Source passage =
○ ○ ○ ○ ○ ○ ○

Isuspect many of you will have seen the eagerly awaited Mclaren movie by the time you are reading this editorial: an insightful tribute to one of our greatest sporting heroes, Bruce Mclaren, who — with a bunch of other young friends — backed themselves, despite their limited resources and lack of funds, to take on the world of motor racing. The challenges were indeed real, as Bruce and his team took on the establishment in fine Kiwi style and showed them just how to do it and, more important, how to win.
Bruce’s battle with illness in his early years was the catalyst for his unwavering determination to overcome the odds, and his uncanny ability to attract talented engineers and good drivers eventually saw success for the Mclaren team, which formed in 1964 — a team that would go on to become one of the most successful racing teams in the history of motor sport.
However, Bruce’s motor racing dream began much earlier. When he reached the tender age of 13, his father, Les, purchased an old car, a 1929 Austin 7 Ulster, that was completely stripped apart, with the intention of reassembling it to on-sell. But Bruce had other ideas. He could see the potential in this pile of old car parts and eventually convinced his father to race it. And so the build began, with Bruce working alongside his father to reconstruct every piece of the car. At the same time, a rather improvised figure-eight circuit was also constructed, on which Bruce eventually learned to drive on once he got behind the wheel. He was a fast learner, and, before long, he was reaching fairly impressive speeds, using the three-speed gearbox to its maximum potential by adding marks on the speedometer at optimal shift points.

○ ○ ○ ○ ○ ○ ○

Using the information =
A: In the editorial on Bruce Mclaren, list every number written in digits, in the order they appear.
B: Carry on the editorial on Bruce Mclaren from the point where it stops.

Data =
○ ○ ○ ○ ○ ○ ○

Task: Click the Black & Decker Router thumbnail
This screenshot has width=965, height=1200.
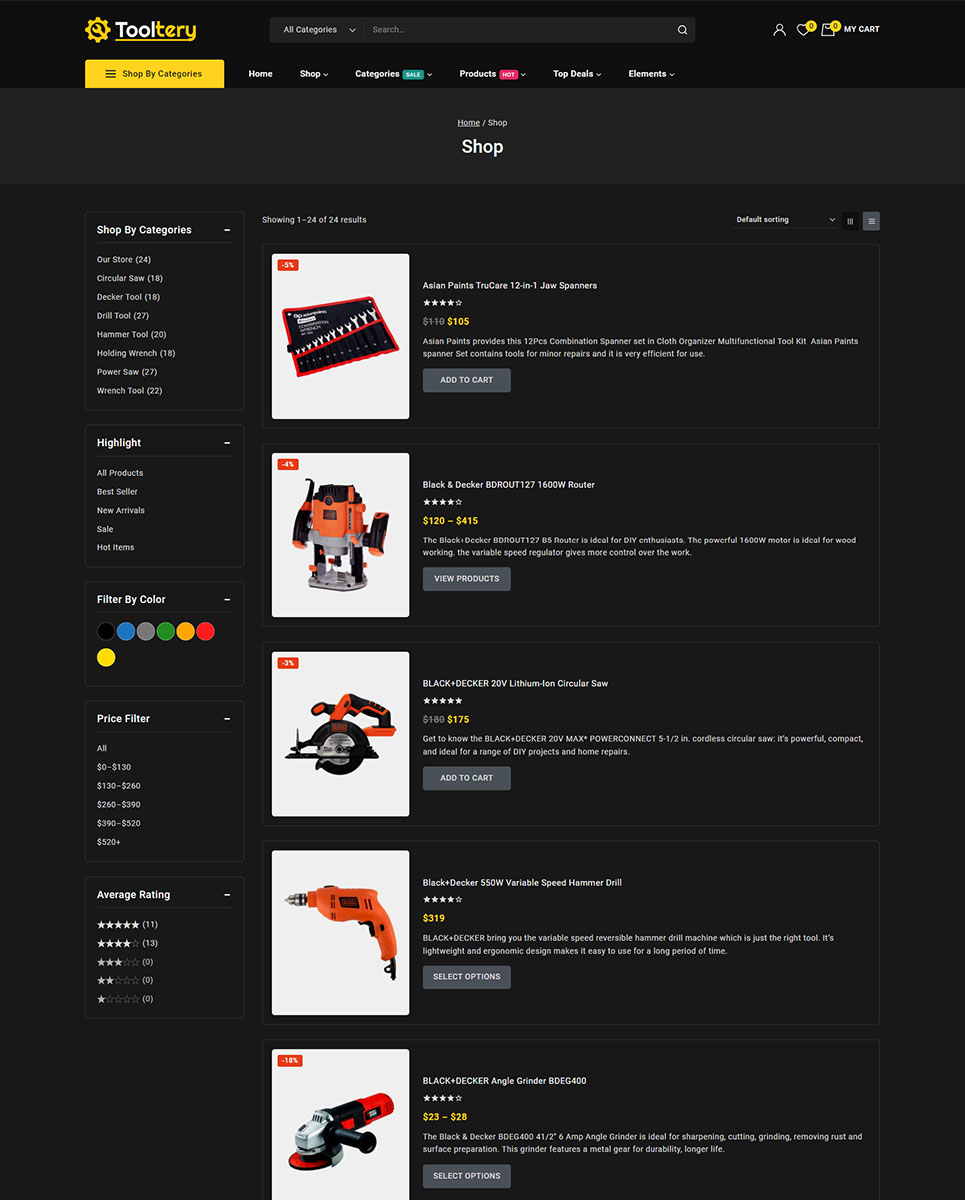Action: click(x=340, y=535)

○ ○ ○ ○ ○ ○ ○

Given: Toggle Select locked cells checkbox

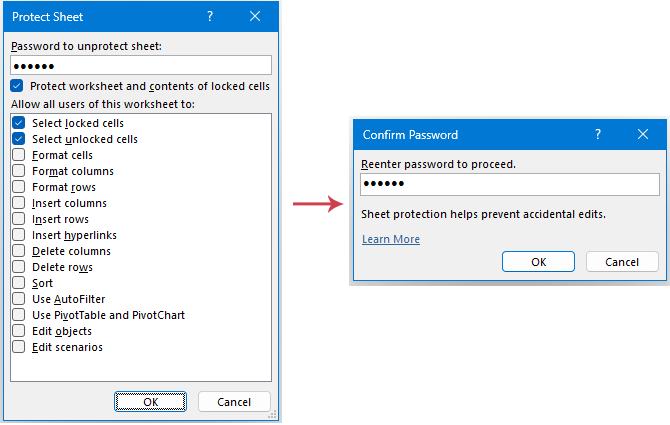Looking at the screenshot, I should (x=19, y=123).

○ ○ ○ ○ ○ ○ ○

Your responses =
A: 1964, 13, 1929, 7

B:
When Bruce was 15, his father was admitted to hospital, so he decided to enter the car into his first race — and won. The year was 1954.
Fast forward over six decades. An art director, Roger Guise, talks to his good friend Richard Mcwhannell — a vintage Austin enthusiast — about cars for Roger Donaldson’s upcoming film tribute to Bruce Mclaren, Mclaren.
With a limited time frame of just 10 days and a $1K float, Richard, along with two other Austin enthusiasts — Joss Campbell and Ian Williams — swung into action and built a replica of Bruce’s Austin Ulster just in time for filming.
In this issue, Jacqui Madelin captures the spirit of these three Kiwis as they battle the odds to build this iconic car, just as Bruce did all those years ago.